Pengertian Delay of Gratification
Delay gratification adalah usaha menahan diri dari kesenangan demi mendapatkan kesenangan yang lebih besar. Contohnya adalah seorang anak yang menunda atau menahan diri bermain gawai saat proses pelajaran agar dapat belajar dengan baik.
Harapannya dengan proses pelajaran tanpa distraction, anak bisa fokus belajar. Seperti Ari, alumni tahun 2015 yang kini sukses sebagai entrepreneur. Dulu ia dikenal sebagai siswa yang fokus belajar.
"Ibu saya seorang asisten rumah tangga. Jadi, saya harus tekun belajar supaya bisa bikin orang tua bangga," katanya saat curcol pada bu Retni. Guru Bahasa Indonesia yang saat itu mengajar dengan tema teks narasi di kelas.
"Lebih baik menahan diri sekarang dengan nggak kebanyakan main. Tapi, sukses dapat kerja enak nantinya," tambahnya lagi. Aku masih ingat ucapannya, karena dulu aku wali kelasnya. Ah, kata-kata sederhana itu bikin aku tersenyum saat melihatnya sukses jadi embassador perusahaan tempat ia bekerja dan dapat bonus jalan-jalan ke Singapura.
Delay of Gratification menumbuhkan kebiasaan positif pada anak
Aku sih bukan melarang siswa di kelas untuk menggunakan gawai, karena aku sadar bahwa peran gawai di era digital ini cukup signifikan.
Namun, sebagaimana anak-anak yang suka bermain, mereka masih membutuhkan bimbingan orang tua atau guru untuk mengawasi dan mengingatkan saat mereka melakukan aktivitas yang berlebihan, seperti: main game semalaman atau saat proses pembelajaran berlangsung.
Jujur aja, kadang aku suka iseng ngobrol dengan anak.
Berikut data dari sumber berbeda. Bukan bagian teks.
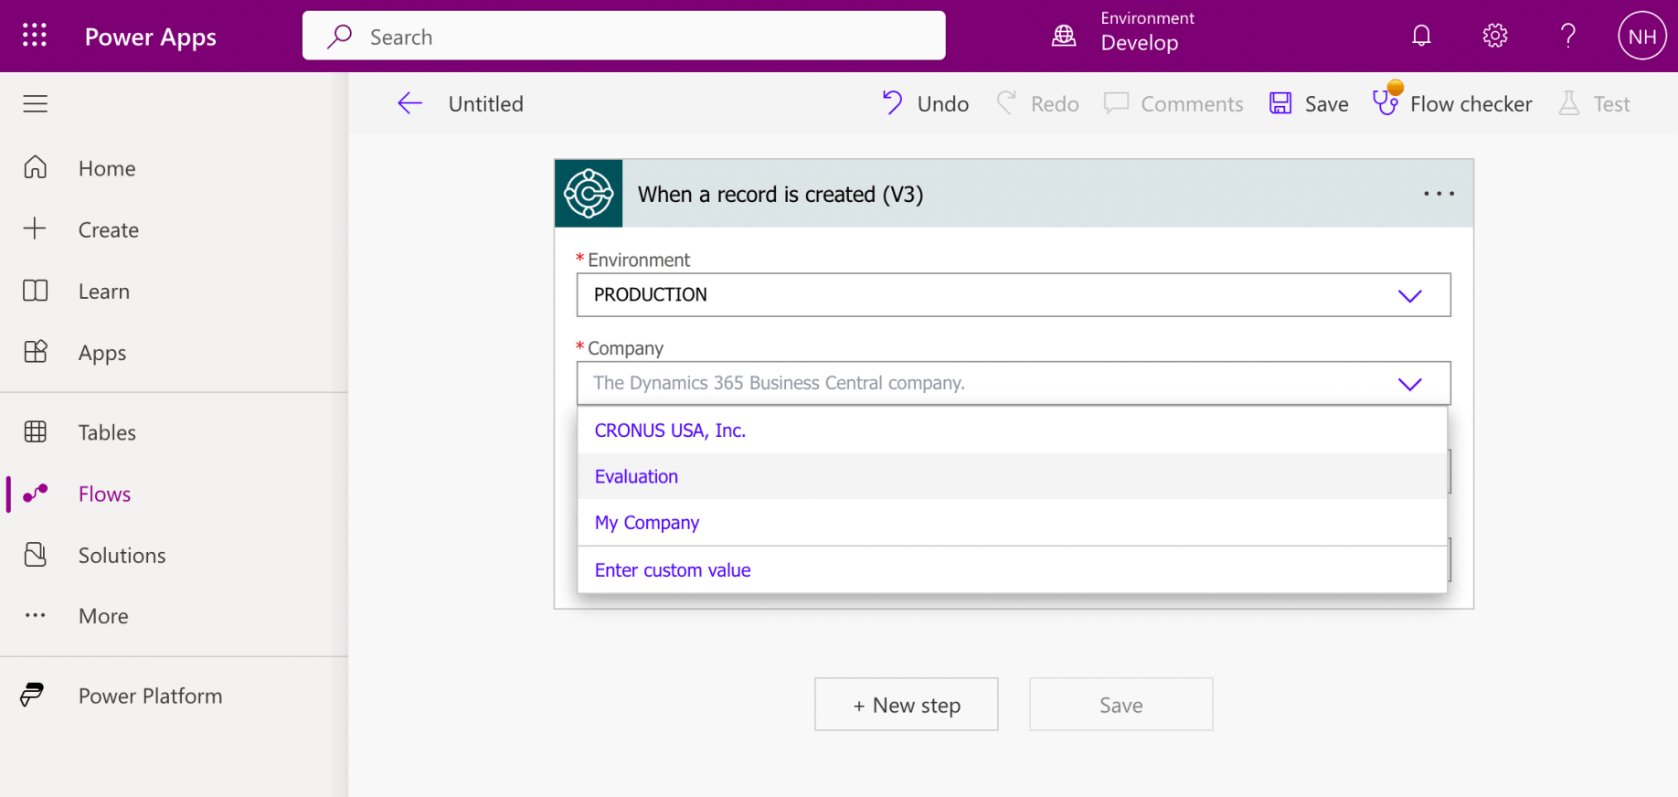Open the NH account profile avatar

pos(1641,36)
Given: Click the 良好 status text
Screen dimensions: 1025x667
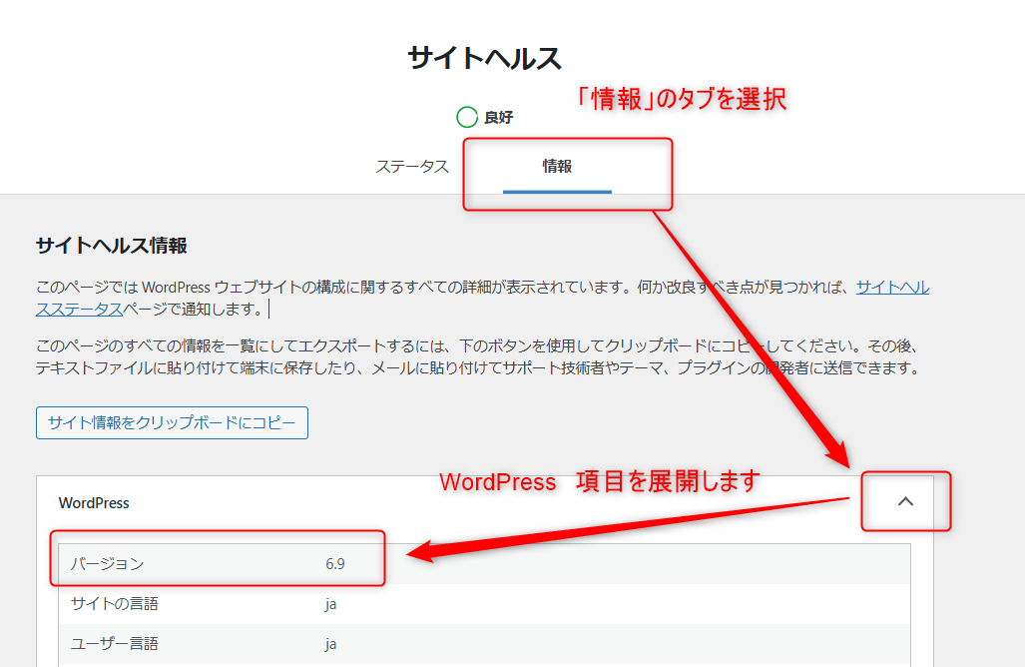Looking at the screenshot, I should coord(499,118).
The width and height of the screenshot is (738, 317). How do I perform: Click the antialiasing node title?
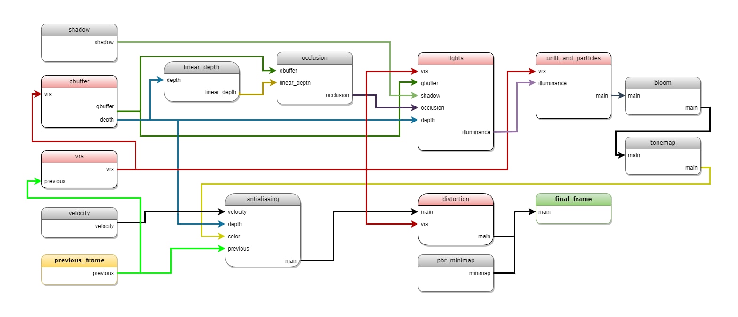point(263,199)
Pengin tahu apa sih yang mereka pikirkan tentang isu-isu tertentu di sekolah, seperti: tawuran, geng motor, atau delay of gratification.
Beberapa anak kutanya tentang main game. "Tapi kalau kebablasan dan nggak tidur, pas sekolah ngantuk. Lalu, dimarahi guru dan dapat nilai jelek. Akhirnya, gawai disita."
"Jadi, artinya kalian boleh main tapi dibatasi waktunya?" tanyaku yang masih penasaran dengan pendapat mereka.
"Iya, bu," kata seorang anak yang duduk di belakang. Kalau nggak salah, namanya Riki. "Paling tidak, tugas rumah dan sekolah harus sudah beres."
Aku tersenyum dan mengangguk saat mendengar jawaban polos Riki.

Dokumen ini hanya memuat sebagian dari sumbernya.